Friday, August 3, 2012: 9:00 AM
Faculty of Economics, TBA
Oral
This paper explores the cultural contest over climate science with particular reference to the United States. Cross-national comparisons of public attitudes about climate change and climate science routinely find substantially higher levels of climate scepticism in the US than in other countries. The standard explanation for these findings points to a mixture of intentional disinformation (e.g., US energy industry interests that actively promote scepticism so they can continue burning fossil fuels) coupled with media practices (e.g., a journalistic norm to present both sides of an issue) which have facilitated the distribution of that misinformation. This explanation, however, appears inconsistent with evidence from the last few years. On the one hand, environmental and other groups expended large sums of money getting out their message leading up to Copenhagen. There was not, as the standard account suggests, an underfunded David valiantly trying to be heard over the well funded roar of the energy industry Goliath.
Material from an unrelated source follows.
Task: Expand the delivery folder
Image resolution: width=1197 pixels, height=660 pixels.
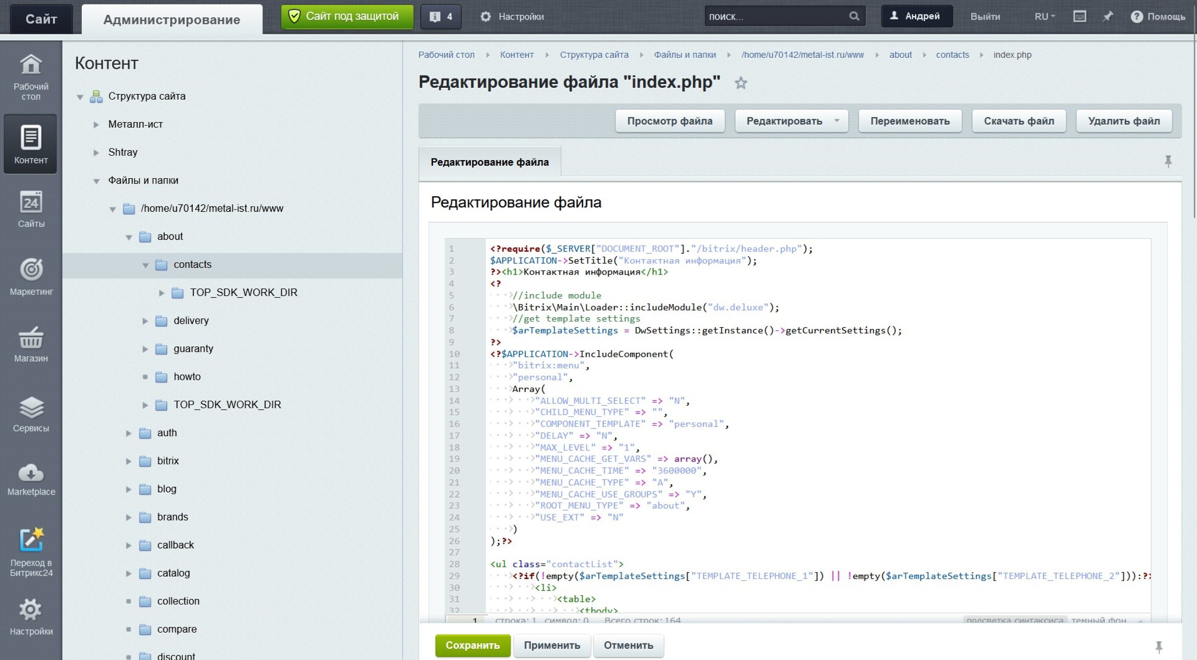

Similarly, recent studies show that US media practices changed substantially following the release of An Inconvenient Truth and the publicity accorded Oreskes work documenting the level of consensus among climate scientists. At the same time this was happening, polling data show both an increase in the level of climate scepticism among the US public and in the rigidity and certainty with which those views are held by a certain section of the population. There is now less acceptance of climate science than of evolution among white evangelicals. In short, the extent to which the science is contested has increased at the same time that the mechanisms which supposedly fuelled the scepticism were losing power. An alternative explanation for the dynamics of American public opinion on climate change and climate science, one based on Douglas and Wildavsky's cultural theory of risk, is proposed.